▶ Exercise objective
Please output verbatim the material between the lines holding "Task: Open the" and "The image size is (1236, 781).", inclusive, and nothing else.

▶ Record extracts
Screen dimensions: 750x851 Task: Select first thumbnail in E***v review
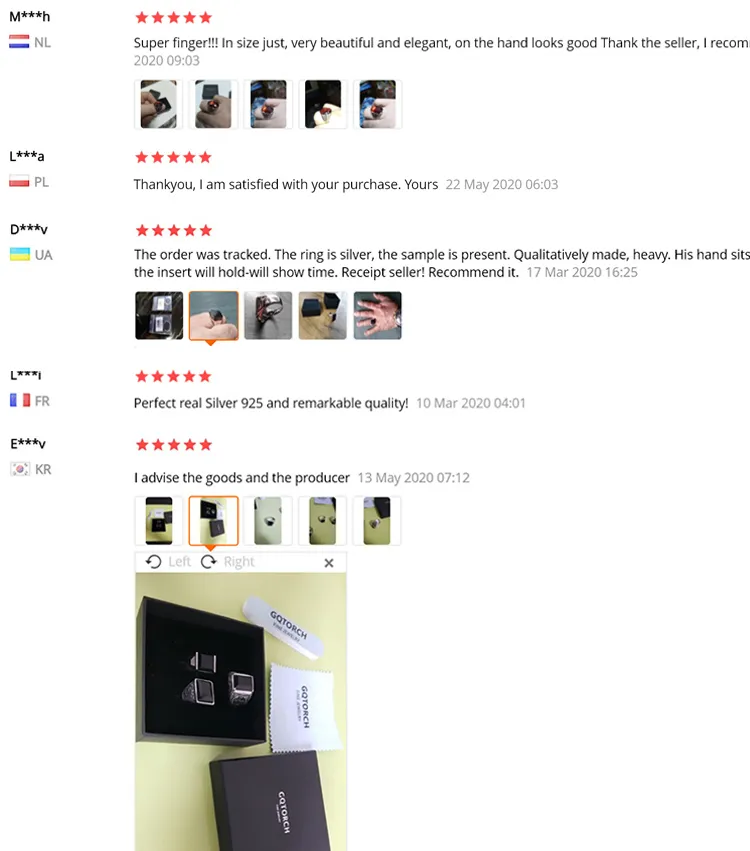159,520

--

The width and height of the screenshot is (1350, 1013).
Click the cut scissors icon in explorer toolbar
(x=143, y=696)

==

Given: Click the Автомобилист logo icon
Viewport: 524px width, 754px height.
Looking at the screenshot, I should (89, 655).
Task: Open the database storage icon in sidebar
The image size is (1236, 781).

▶ Output of the exercise
Task: Open the database storage icon in sidebar
The image size is (1236, 781).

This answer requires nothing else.